Work to complete:
A - According to the passage about "Runaway Train," in what year was Ivan Milat arrested?
B - From the passage about "Runaway Train," rewrite the text between "The version shown" and "Christina A. Wood.", inclusive, substituting "hiking" for "backpacking".
C - Translate this sentence from the passage about "Runaway Train" into Spanish: "The version shown in Australia showed a number of young backpacking tourists whose families were looking for them."

Source passage:
--------------------------------------------------
The version shown in Australia showed a number of young backpacking tourists whose families were looking for them. Many of those shown in the Australian version were confirmed victims of serial killer Ivan Milat, who was arrested in 1994 not long after the Australian film clip was released.

Also featured in the video, but still missing as of February 2021 were Christopher M. Kerze, Martha W. Dunn, Andrea D. Durham, Wilda M. Benoit, Byron E. Page, Kimberly S. Doss, Duane E. Fochtman, John F. Lango, Patrick S. Betz and Christina A. Wood.

==Awards==

Awards for "Runaway Train"
| Year | Nominee / work | Category |
|---|---|---|
| 1994 | "Runaway Train" | Grammy Award for Best Rock Song |

==Track listing==
US version #1

| No. | Title | Length |
|---|---|---|
| 1. | "Runaway Train" | 4:25 |
| 2. | "Black Gold – Live" | 3:56 |
| 3. | "Never Really Been – Live" | 3:12 |

==Charts==

===Weekly charts===

| Chart (1993–1994) | Peak position |
|---|---|
| Australia (ARIA) | 11 |
| Austria (Ö3 Austria Top 40) | 3 |
| Belgium (Ultratop 50 Flanders) | 8 |
| Canada Top Singles (RPM) | 1 |
| Canada Adult Contemporary (RPM) | 9 |
| Denmark (IFPI) | 4 |
| Europe (Eurochart Hot 100) | 5 |
| Europe (European Hit Radio) | 10 |
| Finland (Suomen virallinen lista) | 11 |
| France (SNEP) | 16 |
| Germany (GfK) | 4 |
| Iceland (Íslenski Listinn Topp 40) | 6 |
| Ireland (IRMA) | 6 |
| Israel (Israeli Singles Chart) | 7 |
| Lithuania (M-1) | 1 |
| Netherlands (Dutch Top 40) | 3 |
| Netherlands (Single Top 100) | 3 |
| New Zealand (Recorded Music NZ) | 2 |
| Norway (VG-lista) | 2 |
| Sweden (Sverigetopplistan) | 2 |
| Switzerland (Schweizer Hitparade) | 2 |
| UK Singles (Official Charts) | 7 |
| UK Airplay (Music Week) | 8 |
| US Billboard Hot 100 | 5 |
| US Adult Contemporary (Billboard) | 15 |
| US Alternative Airplay (Billboard) | 13 |
| US Mainstream Rock (Billboard) | 3 |
| US Pop Airplay (Billboard) | 2 |
| US Cash Box Top 100 | 4 |

| Chart (2019–2020) | Peak position |
|---|---|
| Finland Airplay (Radiosoittolista) | 63 |
| Poland Airplay (ZPAV) | 75 |
| Slovenia (SloTop50) | 49 |

===Year-end charts===

| Chart (1993) | Position |
|---|---|
| Australia (ARIA) | 45 |
| Austria (Ö3 Austria Top 40) | 11 |
| Belgium (Ultratop 50 Flanders) | 49 |
| Canada Top Singles (RPM) | 8 |
| Canada Adult Contemporary (RPM) | 61 |
| Europe (Eurochart Hot 100) | 20 |
| Europe (European Hit Radio) | 23 |
| Germany (Media Control) | 18 |
| Iceland (Íslenski Listinn Topp 40) | 41 |
| Netherlands (Dutch Top 40) | 30 |
| Netherlands (Single Top 100) | 29 |
| New Zealand (RIANZ) | 23 |
| Sweden (Topplistan) | 4 |
| Switzerland (Schweizer Hitparade) | 19 |
| UK Singles (OCC) | 56 |
| UK Airplay (Music Week) | 43 |
| US Billboard Hot 100 | 22 |
| US Album Rock Tracks (Billboard) | 11 |
| US Cash Box Top 100 | 32 |

==Certifications==

| Region | Certification | Certified units/sales |
| Australia (ARIA) | Gold | 35,000^{^} |
| Austria (IFPI Austria) | Gold | 25,000^{*} |
| Canada (Music Canada) | 2× Platinum | 160,000^{‡} |
| Germany (BVMI) | Gold | 250,000^{^} |
| New Zealand (RMNZ) | Platinum | 30,000^{‡} |
| Sweden (GLF) | Gold | 25,000^{^} |
| United Kingdom (BPI) | Silver | 200,000^{‡} |
| United States (RIAA) | 2× Platinum | 2,000,000 |
^{*} Sales figures based on certification alone. ^{^} Shipments figures based on certification alone. ^{‡} Sales+streaming figures based on certification alone.
--------------------------------------------------
Data section:
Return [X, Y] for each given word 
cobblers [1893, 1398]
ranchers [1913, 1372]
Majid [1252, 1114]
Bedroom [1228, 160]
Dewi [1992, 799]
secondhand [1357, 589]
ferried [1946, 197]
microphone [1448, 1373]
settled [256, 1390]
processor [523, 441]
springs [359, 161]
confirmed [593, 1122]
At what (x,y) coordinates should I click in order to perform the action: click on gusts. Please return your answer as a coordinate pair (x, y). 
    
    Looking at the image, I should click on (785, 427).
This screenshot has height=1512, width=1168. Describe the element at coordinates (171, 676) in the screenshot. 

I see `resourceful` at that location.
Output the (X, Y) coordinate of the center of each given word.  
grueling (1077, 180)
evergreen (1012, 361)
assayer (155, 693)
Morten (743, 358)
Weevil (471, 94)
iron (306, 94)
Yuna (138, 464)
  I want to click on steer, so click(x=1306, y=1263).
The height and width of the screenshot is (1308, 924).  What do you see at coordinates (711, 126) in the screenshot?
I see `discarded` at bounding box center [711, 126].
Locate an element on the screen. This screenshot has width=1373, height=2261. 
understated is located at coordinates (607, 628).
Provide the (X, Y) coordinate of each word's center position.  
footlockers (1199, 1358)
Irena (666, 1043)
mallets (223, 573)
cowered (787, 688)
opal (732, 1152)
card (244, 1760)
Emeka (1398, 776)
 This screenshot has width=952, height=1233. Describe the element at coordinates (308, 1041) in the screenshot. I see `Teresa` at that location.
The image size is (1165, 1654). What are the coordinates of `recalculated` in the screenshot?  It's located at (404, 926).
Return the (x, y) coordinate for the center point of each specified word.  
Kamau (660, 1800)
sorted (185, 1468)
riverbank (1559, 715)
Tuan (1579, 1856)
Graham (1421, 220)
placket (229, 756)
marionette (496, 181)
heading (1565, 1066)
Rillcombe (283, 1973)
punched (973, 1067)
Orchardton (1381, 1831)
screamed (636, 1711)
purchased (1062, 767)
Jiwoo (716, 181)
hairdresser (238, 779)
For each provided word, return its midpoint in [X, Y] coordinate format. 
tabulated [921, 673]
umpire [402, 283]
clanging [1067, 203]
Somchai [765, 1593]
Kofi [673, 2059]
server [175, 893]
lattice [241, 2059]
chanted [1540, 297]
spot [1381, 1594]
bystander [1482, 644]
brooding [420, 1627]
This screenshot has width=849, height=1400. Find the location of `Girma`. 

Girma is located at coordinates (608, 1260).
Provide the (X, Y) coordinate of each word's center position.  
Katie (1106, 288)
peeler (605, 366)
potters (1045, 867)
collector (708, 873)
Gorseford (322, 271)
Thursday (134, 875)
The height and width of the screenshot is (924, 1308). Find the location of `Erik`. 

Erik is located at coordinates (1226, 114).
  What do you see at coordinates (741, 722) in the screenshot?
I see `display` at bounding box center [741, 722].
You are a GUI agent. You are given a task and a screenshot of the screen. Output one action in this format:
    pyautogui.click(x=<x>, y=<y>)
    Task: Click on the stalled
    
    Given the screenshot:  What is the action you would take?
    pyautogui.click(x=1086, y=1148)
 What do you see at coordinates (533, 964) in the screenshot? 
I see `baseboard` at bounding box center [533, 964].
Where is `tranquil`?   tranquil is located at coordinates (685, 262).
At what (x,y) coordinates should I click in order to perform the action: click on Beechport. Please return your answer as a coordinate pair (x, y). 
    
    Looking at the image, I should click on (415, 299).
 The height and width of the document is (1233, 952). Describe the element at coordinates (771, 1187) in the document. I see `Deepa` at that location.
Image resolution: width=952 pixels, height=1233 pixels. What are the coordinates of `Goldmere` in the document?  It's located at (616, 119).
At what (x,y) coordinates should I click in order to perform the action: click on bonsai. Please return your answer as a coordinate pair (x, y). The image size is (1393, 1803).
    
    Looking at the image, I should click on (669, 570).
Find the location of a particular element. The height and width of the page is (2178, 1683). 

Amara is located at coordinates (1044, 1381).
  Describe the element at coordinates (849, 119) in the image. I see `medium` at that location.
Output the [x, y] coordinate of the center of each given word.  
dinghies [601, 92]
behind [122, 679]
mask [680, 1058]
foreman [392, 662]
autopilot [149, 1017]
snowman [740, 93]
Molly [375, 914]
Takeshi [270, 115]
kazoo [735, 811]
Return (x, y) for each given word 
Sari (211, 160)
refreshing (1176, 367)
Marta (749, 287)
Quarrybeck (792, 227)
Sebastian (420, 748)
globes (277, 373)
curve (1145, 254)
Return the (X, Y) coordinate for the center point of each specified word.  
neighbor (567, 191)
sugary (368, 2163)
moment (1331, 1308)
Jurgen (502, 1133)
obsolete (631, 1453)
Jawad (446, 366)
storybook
--------------------------------------------------
Problem solutions:
A - 1994

B -
The version shown in Australia showed a number of young hiking tourists whose families were looking for them. Many of those shown in the Australian version were confirmed victims of serial killer Ivan Milat, who was arrested in 1994 not long after the Australian film clip was released.

Also featured in the video, but still missing as of February 2021 were Christopher M. Kerze, Martha W. Dunn, Andrea D. Durham, Wilda M. Benoit, Byron E. Page, Kimberly S. Doss, Duane E. Fochtman, John F. Lango, Patrick S. Betz and Christina A. Wood.

C - La versión mostrada en Australia mostraba a varios jóvenes turistas mochileros cuyas familias los estaban buscando.